By now, we’re all publicly aware of Mitt Romney’s interest in music, but there’s one artist who won’t be getting his support.

By now, we’re all publicly aware of Mitt Romney’s interest in music, but there’s one artist who won’t be getting his support. Canadian-based rapper K’naan recently tweeted: “Yo @mittromney I am K’naan Warsame and I do not endorse this message,” following Romney’s use of “Wavin’ Flag” during his Florida primary victory speech.  And if a public shaming on Twitter isn’t enough, K’naan told MTV News yesterday that even if Romney’s campaign asked for permission to use the song, he “would certainly not have granted it.” K’naan added that he would give the Obama campaign permission if they wanted to use his music. Mitt Romney isn’t the only presidential candidate this season feeling the music industry’s heat: Rude Music Inc., which is owned by Frank M. Sullivan III of Survivor, filed a lawsuit on Monday against Newt Gingrich for using Survivor’s “Eye of the Tiger” during campaign appearances dating back to 2009. Michele Bachmann was met with opposition from Katrina and the Waves for using “Walking on Sunshine,” as well as a lawsuit from Tom Petty for using “American Girl” at an event. In the past, Petty also sent a cease-and-desist order to George W. Bush for using “I Won’t Back Down” at rallies.  The Republican party seems to have a history of butting heads with recording artists. In 2010, Talking Head’s David Byrne filed a $1 million lawsuit against Florida Governor Charlie Crist who used the band’s single “Road to Nowhere” during his re-election campaign without permission. As part of the settlement, Crist was forced to write, film and publish a public apology to Byrne.  During the 2008 presidential election, Jackson Browne sued John McCain for using “Running on Empty,” and John Mellencamp asked the McCain campaign to stop using his song “Our Country.” The McCain-Palin camp was also confronted by ABBA, John Hall, Heart, Van Halen and the Foo Fighters.

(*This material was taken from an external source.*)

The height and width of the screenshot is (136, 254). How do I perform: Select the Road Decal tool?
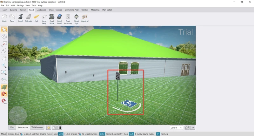point(59,18)
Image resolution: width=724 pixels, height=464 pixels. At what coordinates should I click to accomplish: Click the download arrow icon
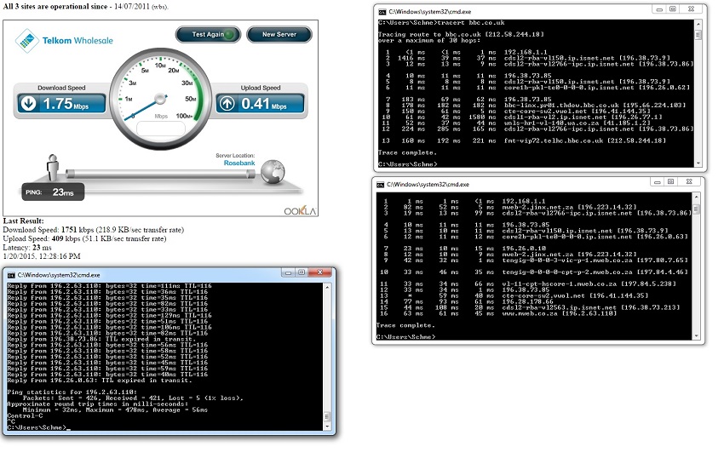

It wasn’t just McCain during 2008 that rumbled with the music industry. Sam Moore of the R&B duo Sam & Dave issued a cease-and-desist letter to Barack Obama for using “Hold On, I’m Comin’” during his campaign.

Not that it hurt the now-president. Shortly after Obama stopped using Moore’s song, Black Eyed Peas frontman and dozens of celebrities recorded “Yes We Can” in support of Obama. The video was viewed millions of times leading up to the election and became an anthem for the Obama campaign.Hollywood clearly isn’t adverse to tangoing with politics. The Vote for the Change tour in 2004 featured Bruce Springsteen, Dave Matthews and the Dixie Chicks, gave proceeds from the tour to support Democratic nominee John Kerry, and other big Hollywood fundraisers in the past have supported Bill Clinton and Al Gore.Why do politicians use songs on the campaign trail anyway? Would the “right” song help them better connect with the voters? And what would make a politician not ask for permission to use a song, given the tentative-at-best relationship between artist’s work and political affiliation? Isn’t it good for the artist either way to gain exposure?